Opening the Second Annual Meeting and Workshop of Urban Climate Resilience in Southeast Asia Partnership programme (UCRSEA) in Hanoi, H.E. David Devine, Canadian Ambassador to Vietnam, highlighted the importance of building resilient urban futures for the countries in the Mekong region. With extensive droughts and record high temperatures across Southeast Asia, the threats of climate change are increasingly apparent. In one of the most rapidly urbanizing regions in the world, Mekong cities face changing risks and vulnerabilities; there is an urgent need to reshape critical urban systems and infrastructure for safe service deliveries.
Over 60 academics, civil society representatives, government officials and post-graduate students from Cambodia, Myanmar, Thailand, Vietnam and Canada came together at the event, co-hosted by the Centre for Natural Resources and Environmental Studies (CRES) at Vietnam National University, to discuss the implications of regionalization, urbanization and climate change and to address the challenges of climate vulnerability.

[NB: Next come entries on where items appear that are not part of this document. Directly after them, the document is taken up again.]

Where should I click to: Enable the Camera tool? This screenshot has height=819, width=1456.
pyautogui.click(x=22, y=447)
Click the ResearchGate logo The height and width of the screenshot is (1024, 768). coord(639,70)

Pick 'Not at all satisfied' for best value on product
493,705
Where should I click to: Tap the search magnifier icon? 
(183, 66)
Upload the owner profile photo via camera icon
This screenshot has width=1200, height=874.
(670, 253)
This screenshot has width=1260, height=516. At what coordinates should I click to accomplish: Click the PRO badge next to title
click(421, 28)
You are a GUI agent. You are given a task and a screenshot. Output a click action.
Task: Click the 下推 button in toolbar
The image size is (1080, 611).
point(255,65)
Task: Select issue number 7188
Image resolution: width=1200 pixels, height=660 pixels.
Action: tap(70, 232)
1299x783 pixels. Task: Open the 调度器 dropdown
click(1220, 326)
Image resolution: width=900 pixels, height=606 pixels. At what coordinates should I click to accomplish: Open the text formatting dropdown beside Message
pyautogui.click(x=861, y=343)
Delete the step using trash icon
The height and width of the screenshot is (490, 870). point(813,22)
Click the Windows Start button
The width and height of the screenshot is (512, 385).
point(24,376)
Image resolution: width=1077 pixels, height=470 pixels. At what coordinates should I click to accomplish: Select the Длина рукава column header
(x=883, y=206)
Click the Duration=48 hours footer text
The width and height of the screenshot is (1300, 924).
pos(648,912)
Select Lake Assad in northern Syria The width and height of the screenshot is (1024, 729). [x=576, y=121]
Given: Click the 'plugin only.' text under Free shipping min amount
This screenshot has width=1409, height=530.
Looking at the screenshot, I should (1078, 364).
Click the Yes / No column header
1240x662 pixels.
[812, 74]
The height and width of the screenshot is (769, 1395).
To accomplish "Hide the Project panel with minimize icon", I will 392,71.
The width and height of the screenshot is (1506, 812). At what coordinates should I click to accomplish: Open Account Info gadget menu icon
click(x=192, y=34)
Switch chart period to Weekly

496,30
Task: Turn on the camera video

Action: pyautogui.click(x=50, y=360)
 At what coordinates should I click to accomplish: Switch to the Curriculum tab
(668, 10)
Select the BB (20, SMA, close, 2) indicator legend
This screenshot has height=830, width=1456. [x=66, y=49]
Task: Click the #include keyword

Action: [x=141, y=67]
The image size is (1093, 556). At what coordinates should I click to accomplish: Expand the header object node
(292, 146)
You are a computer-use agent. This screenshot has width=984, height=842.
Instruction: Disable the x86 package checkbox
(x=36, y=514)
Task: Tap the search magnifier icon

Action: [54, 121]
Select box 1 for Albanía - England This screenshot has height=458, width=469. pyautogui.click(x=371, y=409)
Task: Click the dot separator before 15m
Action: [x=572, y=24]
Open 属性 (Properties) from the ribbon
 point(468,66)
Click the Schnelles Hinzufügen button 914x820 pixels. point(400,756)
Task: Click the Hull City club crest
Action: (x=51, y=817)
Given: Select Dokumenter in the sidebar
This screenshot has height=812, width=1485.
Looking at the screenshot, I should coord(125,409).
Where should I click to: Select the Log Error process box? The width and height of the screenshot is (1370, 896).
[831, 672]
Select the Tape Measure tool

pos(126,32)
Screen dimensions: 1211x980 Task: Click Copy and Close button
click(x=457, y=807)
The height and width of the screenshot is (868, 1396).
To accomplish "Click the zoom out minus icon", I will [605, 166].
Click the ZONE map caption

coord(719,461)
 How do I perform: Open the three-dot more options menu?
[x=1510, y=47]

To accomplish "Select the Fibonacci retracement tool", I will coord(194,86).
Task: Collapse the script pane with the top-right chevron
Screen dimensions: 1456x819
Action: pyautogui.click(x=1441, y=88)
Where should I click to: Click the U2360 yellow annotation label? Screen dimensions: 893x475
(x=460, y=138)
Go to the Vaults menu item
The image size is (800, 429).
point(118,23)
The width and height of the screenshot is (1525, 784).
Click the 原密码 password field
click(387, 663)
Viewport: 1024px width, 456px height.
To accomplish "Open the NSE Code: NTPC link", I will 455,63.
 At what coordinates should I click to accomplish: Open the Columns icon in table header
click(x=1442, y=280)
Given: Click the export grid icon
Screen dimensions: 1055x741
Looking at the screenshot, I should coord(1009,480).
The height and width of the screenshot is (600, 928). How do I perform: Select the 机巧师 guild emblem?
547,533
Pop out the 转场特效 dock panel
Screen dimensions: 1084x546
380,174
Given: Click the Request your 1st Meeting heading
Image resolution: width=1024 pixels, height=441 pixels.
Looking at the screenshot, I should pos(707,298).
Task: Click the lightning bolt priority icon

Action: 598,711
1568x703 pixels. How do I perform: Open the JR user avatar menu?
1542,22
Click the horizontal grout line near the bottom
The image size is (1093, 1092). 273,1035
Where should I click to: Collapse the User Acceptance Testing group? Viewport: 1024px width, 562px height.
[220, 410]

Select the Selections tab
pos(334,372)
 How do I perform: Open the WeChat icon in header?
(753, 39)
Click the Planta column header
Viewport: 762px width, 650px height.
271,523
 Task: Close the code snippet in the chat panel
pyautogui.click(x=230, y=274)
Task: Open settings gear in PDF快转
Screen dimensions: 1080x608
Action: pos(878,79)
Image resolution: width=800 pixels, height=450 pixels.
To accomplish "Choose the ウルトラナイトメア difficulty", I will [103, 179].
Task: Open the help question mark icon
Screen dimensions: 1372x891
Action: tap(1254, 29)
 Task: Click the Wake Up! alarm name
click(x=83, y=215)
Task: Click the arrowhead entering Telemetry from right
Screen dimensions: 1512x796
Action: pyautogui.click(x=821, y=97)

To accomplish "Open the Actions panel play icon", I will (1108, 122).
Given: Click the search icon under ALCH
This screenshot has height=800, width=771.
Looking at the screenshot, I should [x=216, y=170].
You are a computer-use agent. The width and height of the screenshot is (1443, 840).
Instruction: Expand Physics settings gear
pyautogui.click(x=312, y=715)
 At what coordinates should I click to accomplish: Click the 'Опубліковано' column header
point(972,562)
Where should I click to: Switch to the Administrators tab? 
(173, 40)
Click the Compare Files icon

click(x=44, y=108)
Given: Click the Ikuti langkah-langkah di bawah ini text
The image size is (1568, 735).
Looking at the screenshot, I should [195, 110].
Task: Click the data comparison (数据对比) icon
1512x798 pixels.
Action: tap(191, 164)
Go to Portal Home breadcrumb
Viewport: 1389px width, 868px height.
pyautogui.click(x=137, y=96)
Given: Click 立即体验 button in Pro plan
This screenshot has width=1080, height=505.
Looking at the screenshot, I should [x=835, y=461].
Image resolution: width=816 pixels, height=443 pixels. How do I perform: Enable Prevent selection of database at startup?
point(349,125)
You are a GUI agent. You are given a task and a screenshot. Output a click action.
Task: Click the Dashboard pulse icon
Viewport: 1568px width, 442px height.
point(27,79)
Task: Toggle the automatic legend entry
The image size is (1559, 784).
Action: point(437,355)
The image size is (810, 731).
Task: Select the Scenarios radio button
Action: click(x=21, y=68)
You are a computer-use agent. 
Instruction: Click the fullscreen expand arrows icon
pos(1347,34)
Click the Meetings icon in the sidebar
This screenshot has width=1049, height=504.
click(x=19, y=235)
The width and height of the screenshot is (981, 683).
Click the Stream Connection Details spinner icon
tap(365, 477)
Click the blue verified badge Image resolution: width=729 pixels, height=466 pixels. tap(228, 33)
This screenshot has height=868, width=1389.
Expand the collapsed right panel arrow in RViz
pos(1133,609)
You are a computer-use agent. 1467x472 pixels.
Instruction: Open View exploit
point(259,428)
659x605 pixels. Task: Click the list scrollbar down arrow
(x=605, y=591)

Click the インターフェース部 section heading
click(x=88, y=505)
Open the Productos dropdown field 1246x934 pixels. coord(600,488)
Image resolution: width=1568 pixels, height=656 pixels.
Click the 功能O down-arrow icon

The event was held from 24-27 April 2016 in Hanoi, Vietnam.
The UCRSEA project aims to develop innovative research partnerships and contribute to influencing policy change by generating scientific evidence and providing space for informed public dialogue.
UCRSEA’s distinguished International Advisory Board highlighted the importance of the project’s research at the three-day event. Bhichit Rattakul, formal governor of Bangkok, Thailand and Director of Asian Disaster Preparedness Center (ADPC), highlighted the importance of engaging with the eight selected project cities to translate research on resilience into practical solutions that can be taken up by other cities in the region. Professor Nay Htun (Stony Brook University) warned of the urgency of addressing climate futures, and the risks of a world that is four degrees warmer than pre-industrial times. Dr Bach Than Sinh from the National Institute for Science and Technology Policy and Strategy Studies (NISTPASS) in Vietnam reminded those in attendance of the need to ensure that urban futures are ecological viable and socially just.
A key element of the UCRSEA partnership is support for the training of early career academics and post-graduate students. As part of the annual meeting and workshop, UCRSEA hosted a writeshop at Vietnam National University on April 28th to build up the research proposal writing and design capacity of Vietnamese graduate students.
The annual meeting and workshop included a field trip to Ninh Binh, one of the project’s eight focus cities.
Funded by the International Development Research Centre (IDRC) and the Social Sciences and Humanities Research Council (SSHRC) of Canada, UCRSEA is a partnership between the University of Toronto and the Thailand Environment Institute (TEI) with a network of key universities, non-governmental organizations and government bodies in the Mekong region and Canada.